=== WORK INSTRUCTIONS ===
Scan the lines below for "link" and copy the matches.

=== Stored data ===
"""
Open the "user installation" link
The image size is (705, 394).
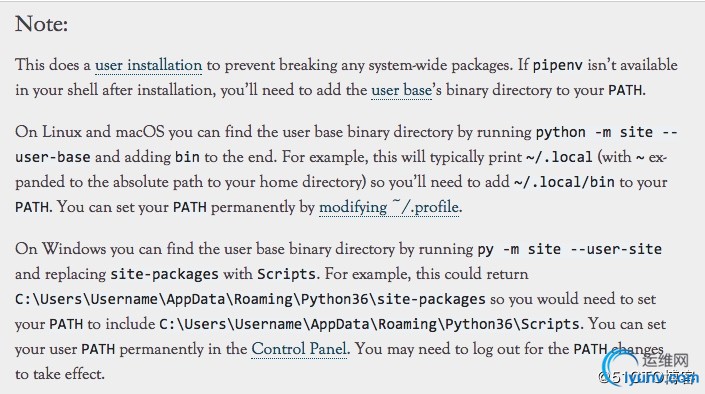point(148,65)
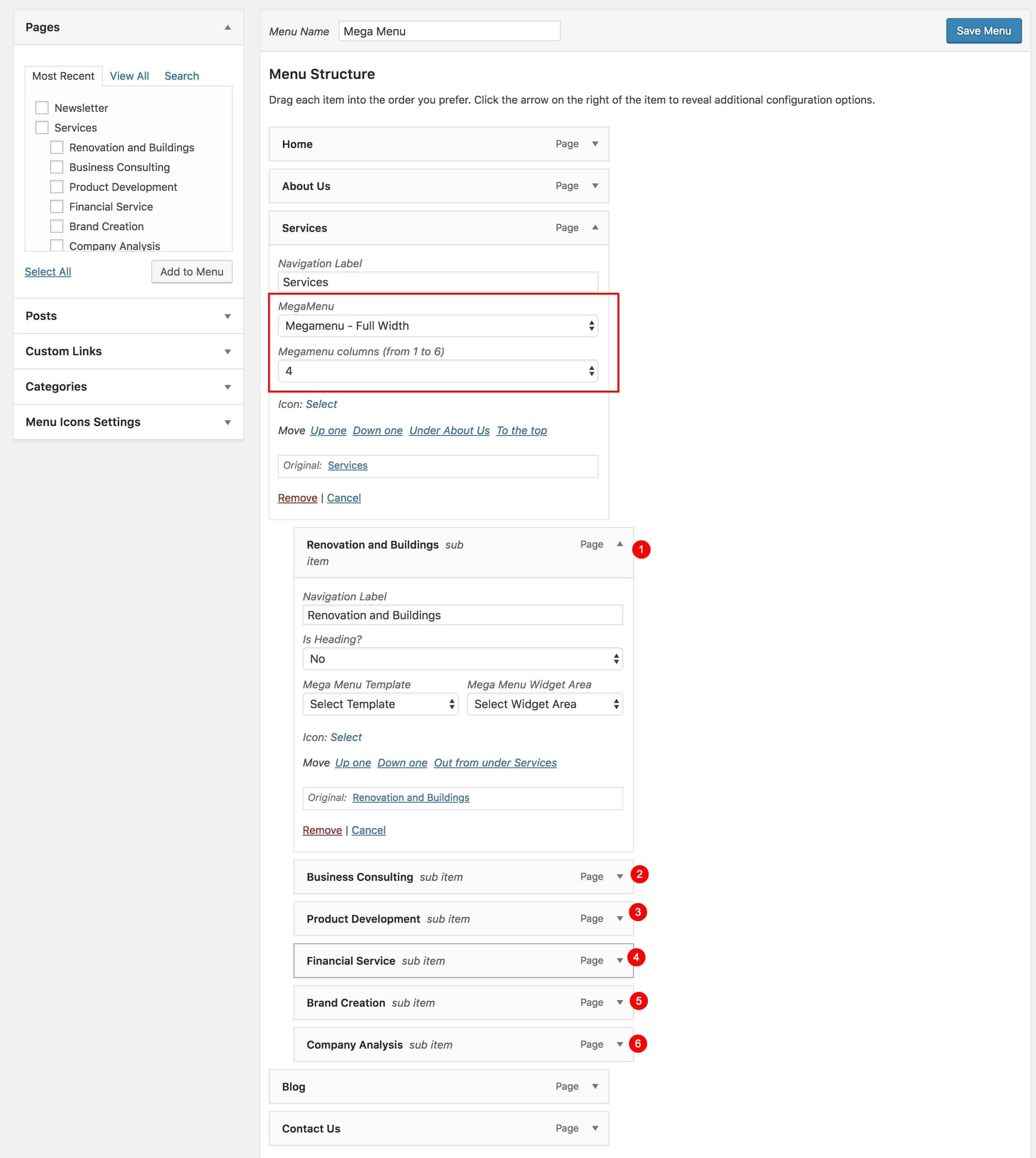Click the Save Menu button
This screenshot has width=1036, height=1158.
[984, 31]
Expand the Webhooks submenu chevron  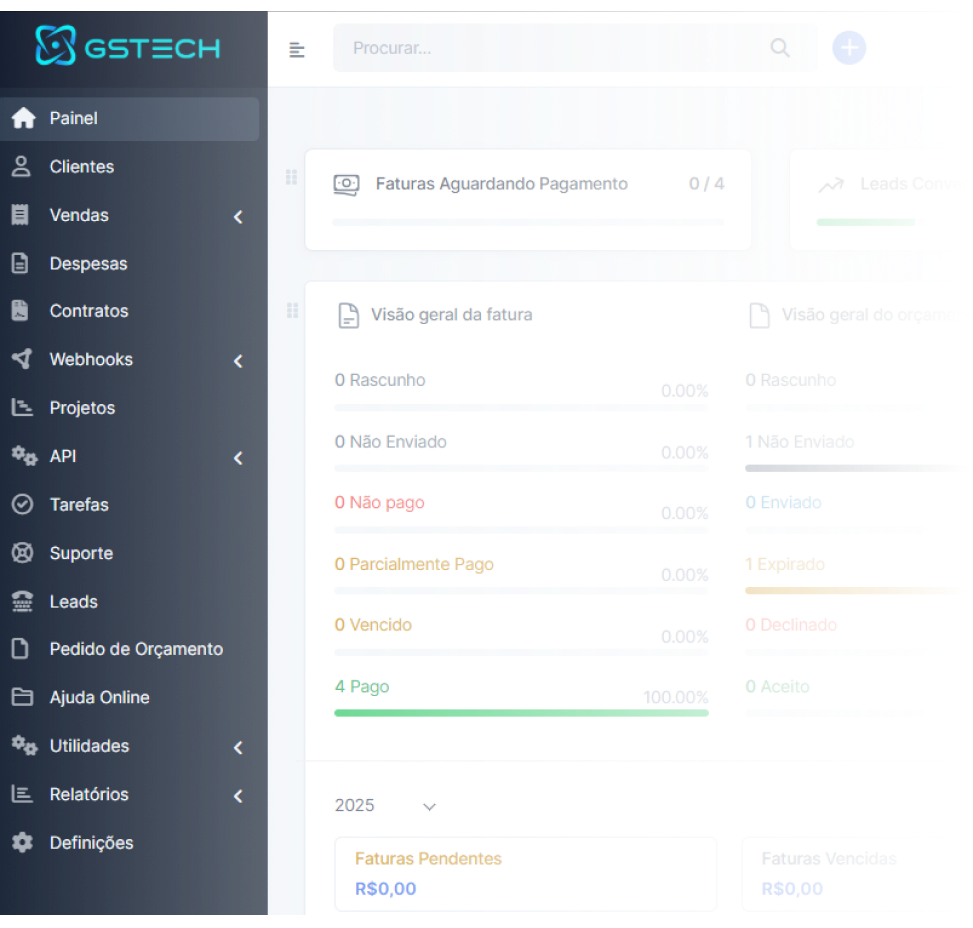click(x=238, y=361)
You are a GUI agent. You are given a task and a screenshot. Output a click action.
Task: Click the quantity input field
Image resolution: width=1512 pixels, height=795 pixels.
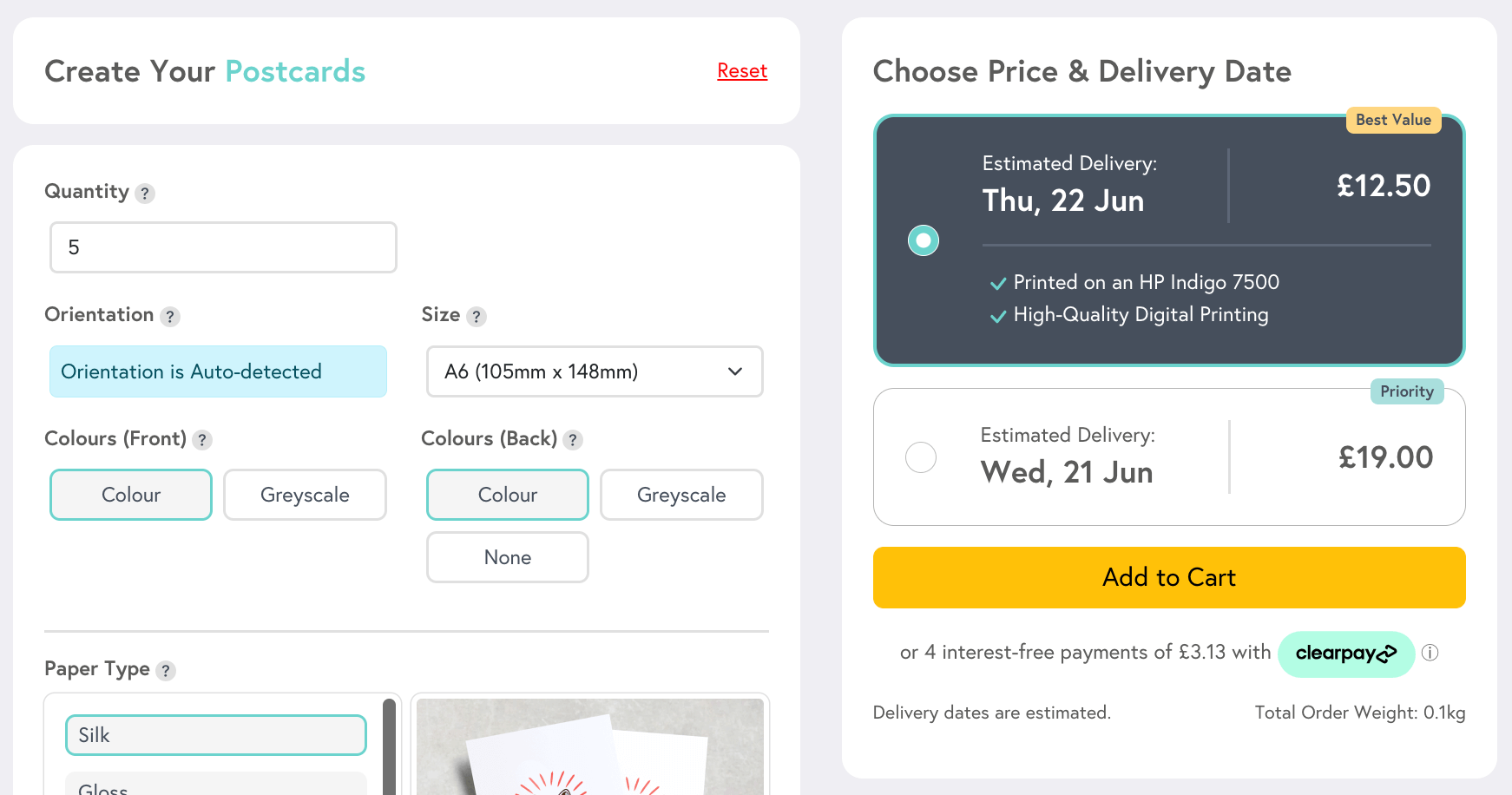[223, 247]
"""
"""
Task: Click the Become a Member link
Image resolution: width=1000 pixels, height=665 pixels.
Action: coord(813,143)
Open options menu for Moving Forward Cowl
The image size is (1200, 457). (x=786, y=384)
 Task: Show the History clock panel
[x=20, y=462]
"""
=== SOLVED EXERCISE ===
Open the "user installation" link
Task: Click the Become a Member link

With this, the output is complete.